■ Aim 1 ■
Summarize the data-traps excerpt in two sentences.

■ Text section ■
-- start --
There is an old Chinese saying that goes, "to believe everything that is written in books is even worse than to have no books at all." If that phrase was coined in the 21st century, it might sound like this, ‘to believe everything in data is worse than to have no data at all’. What I’m trying to highlight with this is that the misuse and/or inappropriate use of data may actually be worse than the complete absence of data.
Let me explain myself a little better. If data is collected from only one or several aspects, the data will never be adequate, just like using data collected at a low dimension level to describe things at a high dimension level. More importantly, a greater amount of data will lead to a greater number of differences because a lot of data can be collected from one aspect to support each unique point of view, which is in conflict with others. In this case, the misuse of data is to some extent worse than absence of data. This is just one of the many data traps of big data. In this 2-part article series I will explore data-traps further as well as delve into the pitfalls of the improper use of data.
Mathematical Philosophy of Big Data
Currently, data in every shape and form is being captured and recorded. Through data emission, a big data system can record and track a user’s every move (such as clicking records, browsing times and comments). It can also record data sent from sensors such as temperature humidity, speed, pressure and the list goes on. Data shows the present world help to push the boundaries, predict the future and analyze incidences.
-- end --
■ Aim 2 ■
Output the lines of the records as a JSON list of strings, one per line with blank lines omitted, from the start of the records up to and including the line containing "click(313, 32)".

Dataset entries
-- start --
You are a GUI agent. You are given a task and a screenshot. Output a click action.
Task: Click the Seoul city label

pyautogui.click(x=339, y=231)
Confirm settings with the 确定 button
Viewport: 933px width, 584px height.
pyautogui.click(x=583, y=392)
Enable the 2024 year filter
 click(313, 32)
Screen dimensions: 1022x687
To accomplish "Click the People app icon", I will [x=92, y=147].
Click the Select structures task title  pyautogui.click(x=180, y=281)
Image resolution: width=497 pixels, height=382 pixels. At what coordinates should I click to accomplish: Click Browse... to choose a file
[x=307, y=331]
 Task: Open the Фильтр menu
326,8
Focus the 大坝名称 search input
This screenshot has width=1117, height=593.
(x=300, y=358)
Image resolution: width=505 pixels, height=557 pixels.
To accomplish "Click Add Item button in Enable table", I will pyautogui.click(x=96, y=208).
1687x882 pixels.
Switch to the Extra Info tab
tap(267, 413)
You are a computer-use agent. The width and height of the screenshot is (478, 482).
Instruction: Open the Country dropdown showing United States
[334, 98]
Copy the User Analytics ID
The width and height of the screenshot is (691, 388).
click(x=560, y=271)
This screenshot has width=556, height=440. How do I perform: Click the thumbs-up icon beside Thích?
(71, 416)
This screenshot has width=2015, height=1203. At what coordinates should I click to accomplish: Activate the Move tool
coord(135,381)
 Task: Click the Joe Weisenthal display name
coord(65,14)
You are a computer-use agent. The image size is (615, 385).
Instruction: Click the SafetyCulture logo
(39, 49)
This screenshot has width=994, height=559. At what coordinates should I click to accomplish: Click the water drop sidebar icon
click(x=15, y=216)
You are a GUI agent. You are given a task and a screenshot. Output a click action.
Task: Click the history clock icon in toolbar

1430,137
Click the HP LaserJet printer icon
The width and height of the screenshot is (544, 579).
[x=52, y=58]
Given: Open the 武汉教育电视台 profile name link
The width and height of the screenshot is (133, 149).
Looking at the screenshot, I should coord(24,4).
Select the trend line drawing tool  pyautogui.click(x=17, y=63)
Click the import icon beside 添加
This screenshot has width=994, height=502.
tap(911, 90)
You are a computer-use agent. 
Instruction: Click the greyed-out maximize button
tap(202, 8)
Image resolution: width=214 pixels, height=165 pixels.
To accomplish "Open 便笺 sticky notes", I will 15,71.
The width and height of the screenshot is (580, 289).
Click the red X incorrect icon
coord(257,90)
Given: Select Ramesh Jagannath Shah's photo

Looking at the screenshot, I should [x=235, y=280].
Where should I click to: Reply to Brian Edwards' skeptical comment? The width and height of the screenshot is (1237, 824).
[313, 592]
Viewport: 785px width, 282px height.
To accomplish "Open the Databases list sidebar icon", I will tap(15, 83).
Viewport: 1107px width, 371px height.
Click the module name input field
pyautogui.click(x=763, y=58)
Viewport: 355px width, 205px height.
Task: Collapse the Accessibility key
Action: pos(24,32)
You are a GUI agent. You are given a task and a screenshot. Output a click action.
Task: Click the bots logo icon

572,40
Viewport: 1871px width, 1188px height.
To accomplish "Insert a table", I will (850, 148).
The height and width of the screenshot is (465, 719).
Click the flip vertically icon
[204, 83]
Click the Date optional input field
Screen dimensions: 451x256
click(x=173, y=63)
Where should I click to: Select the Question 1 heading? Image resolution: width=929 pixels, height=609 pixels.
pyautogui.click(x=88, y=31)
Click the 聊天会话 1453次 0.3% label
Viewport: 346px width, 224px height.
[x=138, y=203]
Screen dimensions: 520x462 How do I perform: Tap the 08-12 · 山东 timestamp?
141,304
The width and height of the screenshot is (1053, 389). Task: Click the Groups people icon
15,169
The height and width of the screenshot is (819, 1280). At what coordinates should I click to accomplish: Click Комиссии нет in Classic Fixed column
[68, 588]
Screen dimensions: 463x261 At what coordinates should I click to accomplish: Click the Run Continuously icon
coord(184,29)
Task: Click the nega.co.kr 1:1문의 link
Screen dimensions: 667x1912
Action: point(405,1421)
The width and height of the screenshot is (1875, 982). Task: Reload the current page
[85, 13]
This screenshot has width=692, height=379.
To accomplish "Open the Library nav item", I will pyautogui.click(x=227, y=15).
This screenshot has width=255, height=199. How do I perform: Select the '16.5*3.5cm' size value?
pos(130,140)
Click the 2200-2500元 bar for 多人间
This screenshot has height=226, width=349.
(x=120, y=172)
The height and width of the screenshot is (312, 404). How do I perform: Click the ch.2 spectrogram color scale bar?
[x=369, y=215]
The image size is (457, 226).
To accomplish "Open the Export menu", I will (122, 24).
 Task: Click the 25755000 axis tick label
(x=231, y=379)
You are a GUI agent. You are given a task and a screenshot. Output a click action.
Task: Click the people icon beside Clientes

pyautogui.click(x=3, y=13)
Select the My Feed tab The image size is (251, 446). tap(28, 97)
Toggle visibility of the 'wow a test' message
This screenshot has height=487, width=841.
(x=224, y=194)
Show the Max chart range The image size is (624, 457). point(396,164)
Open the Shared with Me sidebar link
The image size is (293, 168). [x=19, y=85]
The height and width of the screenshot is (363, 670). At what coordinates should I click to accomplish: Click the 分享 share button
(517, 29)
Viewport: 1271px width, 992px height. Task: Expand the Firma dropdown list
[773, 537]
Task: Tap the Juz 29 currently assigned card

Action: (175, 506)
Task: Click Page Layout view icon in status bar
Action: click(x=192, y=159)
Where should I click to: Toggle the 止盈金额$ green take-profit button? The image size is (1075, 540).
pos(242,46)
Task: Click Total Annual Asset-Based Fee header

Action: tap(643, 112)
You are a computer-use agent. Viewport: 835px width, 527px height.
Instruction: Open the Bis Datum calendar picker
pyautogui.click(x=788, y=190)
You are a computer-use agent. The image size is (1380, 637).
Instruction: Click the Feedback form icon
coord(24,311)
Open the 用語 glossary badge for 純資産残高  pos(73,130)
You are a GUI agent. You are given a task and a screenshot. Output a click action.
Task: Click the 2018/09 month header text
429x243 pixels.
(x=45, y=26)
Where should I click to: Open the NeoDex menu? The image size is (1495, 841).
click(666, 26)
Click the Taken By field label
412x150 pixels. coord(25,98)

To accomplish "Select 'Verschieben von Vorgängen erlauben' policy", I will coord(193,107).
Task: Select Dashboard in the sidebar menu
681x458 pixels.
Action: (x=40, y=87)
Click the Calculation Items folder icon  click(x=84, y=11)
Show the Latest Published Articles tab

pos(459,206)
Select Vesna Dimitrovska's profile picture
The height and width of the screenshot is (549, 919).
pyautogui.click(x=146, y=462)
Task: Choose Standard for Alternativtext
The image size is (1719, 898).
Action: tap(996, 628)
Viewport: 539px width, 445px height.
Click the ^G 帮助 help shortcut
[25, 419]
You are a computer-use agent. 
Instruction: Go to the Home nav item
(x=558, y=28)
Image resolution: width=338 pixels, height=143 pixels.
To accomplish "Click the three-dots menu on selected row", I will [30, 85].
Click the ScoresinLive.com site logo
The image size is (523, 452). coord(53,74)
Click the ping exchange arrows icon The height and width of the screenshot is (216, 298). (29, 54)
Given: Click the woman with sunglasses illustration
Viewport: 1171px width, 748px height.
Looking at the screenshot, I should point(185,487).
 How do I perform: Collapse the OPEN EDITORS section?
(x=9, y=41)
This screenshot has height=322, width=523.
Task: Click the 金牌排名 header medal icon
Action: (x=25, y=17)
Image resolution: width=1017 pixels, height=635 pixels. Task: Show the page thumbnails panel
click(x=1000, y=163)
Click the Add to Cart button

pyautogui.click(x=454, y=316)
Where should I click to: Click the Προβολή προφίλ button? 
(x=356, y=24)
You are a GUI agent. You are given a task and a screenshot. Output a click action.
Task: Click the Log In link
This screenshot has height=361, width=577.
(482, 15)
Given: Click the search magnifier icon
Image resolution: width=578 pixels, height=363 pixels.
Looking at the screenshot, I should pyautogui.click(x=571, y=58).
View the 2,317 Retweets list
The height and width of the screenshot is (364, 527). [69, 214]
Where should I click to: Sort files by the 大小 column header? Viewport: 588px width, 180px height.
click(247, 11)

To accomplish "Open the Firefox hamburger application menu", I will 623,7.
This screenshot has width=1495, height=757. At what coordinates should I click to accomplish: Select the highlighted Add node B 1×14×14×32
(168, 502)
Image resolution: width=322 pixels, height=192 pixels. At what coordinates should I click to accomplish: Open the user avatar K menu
-- end --
■ Complete response 1 ■
The data-traps excerpt adapts an old Chinese saying about books to argue that misusing or inappropriately using data may be worse than having no data at all. It says that data collected from only one or several aspects is never adequate and that more data leads to more conflicting points of view, and it notes that big data systems now record users' every move along with sensor readings such as temperature, humidity, speed and pressure.

■ Complete response 2 ■
[
  "You are a GUI agent. You are given a task and a screenshot. Output a click action.",
  "Task: Click the Seoul city label",
  "pyautogui.click(x=339, y=231)",
  "Confirm settings with the 确定 button",
  "Viewport: 933px width, 584px height.",
  "pyautogui.click(x=583, y=392)",
  "Enable the 2024 year filter",
  " click(313, 32)"
]